(Items from a data source)
########

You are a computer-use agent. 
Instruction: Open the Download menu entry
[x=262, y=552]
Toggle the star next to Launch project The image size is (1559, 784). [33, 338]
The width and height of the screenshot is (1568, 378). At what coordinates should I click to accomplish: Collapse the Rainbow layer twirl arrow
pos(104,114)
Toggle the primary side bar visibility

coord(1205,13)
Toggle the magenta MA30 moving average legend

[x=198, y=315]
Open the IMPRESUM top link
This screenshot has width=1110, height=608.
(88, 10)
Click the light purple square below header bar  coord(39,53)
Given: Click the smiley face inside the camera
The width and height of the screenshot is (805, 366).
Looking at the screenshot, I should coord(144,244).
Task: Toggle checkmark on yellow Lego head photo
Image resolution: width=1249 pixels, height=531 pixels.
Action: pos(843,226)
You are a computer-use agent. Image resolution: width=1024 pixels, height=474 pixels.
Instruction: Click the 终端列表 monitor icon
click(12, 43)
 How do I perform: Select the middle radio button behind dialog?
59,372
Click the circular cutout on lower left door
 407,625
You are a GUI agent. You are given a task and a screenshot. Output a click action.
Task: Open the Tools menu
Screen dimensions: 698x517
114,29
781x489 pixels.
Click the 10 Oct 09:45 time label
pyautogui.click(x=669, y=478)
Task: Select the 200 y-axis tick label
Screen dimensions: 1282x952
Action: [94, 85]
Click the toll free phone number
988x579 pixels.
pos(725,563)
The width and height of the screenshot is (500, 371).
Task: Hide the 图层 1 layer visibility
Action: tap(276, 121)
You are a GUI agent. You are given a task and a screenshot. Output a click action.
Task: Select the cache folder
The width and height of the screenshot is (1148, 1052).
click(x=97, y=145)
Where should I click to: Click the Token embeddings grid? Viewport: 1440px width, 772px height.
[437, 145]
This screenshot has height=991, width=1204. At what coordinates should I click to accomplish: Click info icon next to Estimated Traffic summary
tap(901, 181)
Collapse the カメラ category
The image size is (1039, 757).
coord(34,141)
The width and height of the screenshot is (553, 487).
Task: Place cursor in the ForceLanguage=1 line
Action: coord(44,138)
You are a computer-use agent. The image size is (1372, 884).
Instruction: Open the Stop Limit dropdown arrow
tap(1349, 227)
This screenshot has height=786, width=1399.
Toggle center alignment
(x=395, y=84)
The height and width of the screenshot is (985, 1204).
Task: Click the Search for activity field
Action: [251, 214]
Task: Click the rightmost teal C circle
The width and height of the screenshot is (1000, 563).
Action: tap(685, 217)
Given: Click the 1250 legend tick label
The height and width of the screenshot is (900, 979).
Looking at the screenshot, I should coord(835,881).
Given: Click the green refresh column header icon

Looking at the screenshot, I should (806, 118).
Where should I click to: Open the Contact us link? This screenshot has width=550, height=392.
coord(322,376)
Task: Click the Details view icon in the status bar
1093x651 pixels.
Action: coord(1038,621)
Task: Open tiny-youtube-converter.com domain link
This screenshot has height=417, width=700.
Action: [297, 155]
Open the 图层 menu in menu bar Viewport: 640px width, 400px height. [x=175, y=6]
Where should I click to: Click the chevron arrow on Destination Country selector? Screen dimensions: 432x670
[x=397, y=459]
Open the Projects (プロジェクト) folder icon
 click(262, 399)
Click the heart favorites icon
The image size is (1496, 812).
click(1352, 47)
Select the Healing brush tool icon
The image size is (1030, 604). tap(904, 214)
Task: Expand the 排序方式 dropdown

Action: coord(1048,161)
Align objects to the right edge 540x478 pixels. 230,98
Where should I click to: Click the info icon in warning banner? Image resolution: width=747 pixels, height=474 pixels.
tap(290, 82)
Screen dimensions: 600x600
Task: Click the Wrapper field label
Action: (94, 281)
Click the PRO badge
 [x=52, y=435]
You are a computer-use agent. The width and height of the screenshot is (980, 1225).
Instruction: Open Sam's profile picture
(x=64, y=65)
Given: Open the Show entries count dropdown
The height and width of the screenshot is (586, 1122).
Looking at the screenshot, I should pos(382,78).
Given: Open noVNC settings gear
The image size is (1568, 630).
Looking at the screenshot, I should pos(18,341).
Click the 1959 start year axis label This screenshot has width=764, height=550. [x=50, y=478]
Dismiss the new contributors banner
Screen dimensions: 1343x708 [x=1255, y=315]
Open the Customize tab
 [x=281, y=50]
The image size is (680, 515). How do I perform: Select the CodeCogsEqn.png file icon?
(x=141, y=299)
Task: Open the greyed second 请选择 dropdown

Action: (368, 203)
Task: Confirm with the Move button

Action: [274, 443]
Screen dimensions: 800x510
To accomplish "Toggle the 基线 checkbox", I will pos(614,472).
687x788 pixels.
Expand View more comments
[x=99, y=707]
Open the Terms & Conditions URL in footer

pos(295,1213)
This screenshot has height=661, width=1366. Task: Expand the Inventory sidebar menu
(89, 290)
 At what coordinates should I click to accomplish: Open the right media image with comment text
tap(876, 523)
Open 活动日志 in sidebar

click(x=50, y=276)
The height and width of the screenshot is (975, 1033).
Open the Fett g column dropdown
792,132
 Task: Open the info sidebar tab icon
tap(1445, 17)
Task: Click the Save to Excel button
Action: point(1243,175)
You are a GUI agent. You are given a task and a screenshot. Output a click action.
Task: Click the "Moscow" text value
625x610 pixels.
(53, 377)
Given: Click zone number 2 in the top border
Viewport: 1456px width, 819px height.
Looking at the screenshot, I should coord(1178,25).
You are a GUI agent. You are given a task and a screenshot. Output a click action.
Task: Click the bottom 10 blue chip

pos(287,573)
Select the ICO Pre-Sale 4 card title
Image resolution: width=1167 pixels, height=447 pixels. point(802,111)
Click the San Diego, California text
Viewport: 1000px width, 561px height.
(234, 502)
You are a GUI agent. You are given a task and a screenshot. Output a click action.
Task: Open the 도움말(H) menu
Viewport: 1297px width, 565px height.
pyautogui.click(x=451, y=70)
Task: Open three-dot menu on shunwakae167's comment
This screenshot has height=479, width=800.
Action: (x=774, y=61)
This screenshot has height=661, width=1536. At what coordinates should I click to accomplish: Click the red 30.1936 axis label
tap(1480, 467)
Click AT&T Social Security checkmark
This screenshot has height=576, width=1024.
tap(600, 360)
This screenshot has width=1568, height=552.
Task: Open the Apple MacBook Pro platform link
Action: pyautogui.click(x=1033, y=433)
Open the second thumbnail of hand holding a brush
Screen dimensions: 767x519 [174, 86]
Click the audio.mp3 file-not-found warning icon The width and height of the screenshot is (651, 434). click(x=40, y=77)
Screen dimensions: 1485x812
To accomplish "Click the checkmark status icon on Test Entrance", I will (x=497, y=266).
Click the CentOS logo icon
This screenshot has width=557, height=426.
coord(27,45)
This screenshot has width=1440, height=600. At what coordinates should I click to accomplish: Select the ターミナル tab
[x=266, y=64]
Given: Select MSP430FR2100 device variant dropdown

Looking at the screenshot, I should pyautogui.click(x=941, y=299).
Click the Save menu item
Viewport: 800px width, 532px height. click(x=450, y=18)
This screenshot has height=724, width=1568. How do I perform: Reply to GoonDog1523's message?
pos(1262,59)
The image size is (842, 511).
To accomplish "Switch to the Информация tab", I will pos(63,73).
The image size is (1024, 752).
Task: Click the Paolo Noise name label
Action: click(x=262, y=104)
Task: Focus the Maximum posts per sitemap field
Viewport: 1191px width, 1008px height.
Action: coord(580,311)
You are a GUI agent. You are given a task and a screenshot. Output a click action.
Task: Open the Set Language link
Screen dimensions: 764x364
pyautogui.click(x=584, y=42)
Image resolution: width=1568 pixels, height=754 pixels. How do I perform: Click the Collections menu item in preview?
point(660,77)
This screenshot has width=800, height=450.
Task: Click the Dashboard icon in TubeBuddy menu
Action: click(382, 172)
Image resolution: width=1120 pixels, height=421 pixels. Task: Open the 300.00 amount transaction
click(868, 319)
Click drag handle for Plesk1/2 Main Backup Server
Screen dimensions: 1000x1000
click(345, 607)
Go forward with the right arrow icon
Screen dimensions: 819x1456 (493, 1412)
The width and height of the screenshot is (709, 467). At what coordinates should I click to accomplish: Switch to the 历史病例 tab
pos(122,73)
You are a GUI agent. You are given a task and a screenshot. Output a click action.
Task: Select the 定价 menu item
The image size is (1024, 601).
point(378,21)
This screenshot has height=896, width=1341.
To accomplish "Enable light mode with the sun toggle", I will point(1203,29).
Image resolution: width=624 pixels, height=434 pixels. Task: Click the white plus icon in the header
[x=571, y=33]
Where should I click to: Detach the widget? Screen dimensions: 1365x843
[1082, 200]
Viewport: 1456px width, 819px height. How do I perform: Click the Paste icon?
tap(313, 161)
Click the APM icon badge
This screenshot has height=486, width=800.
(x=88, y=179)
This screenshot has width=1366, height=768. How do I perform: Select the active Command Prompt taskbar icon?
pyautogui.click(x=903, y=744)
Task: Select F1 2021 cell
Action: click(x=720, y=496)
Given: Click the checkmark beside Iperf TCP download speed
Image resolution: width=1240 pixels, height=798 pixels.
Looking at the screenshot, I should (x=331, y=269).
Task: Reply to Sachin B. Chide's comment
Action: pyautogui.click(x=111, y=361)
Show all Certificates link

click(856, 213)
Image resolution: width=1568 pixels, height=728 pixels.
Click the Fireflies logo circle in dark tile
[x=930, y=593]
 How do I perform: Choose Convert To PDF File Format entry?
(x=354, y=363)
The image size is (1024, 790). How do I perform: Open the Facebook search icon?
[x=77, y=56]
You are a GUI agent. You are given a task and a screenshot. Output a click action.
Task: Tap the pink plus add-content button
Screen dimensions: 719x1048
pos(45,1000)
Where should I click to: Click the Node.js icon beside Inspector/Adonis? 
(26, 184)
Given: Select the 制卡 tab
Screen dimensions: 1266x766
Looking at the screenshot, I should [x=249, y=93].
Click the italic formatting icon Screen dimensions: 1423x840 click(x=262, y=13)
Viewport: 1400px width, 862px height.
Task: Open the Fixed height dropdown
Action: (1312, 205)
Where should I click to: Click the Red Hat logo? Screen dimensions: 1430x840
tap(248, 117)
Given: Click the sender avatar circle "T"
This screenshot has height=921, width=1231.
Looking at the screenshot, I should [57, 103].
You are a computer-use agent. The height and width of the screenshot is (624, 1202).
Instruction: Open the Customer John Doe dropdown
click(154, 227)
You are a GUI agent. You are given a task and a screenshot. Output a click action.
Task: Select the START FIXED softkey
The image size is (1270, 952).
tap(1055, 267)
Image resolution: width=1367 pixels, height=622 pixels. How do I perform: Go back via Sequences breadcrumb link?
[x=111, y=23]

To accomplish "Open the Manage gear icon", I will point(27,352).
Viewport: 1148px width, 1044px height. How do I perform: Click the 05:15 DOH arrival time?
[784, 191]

########

Every line above in which the word "tick" is present must be copied into the answer.

=== Solution for this problem ===
Task: Select the 200 y-axis tick label
Given: Click the 1250 legend tick label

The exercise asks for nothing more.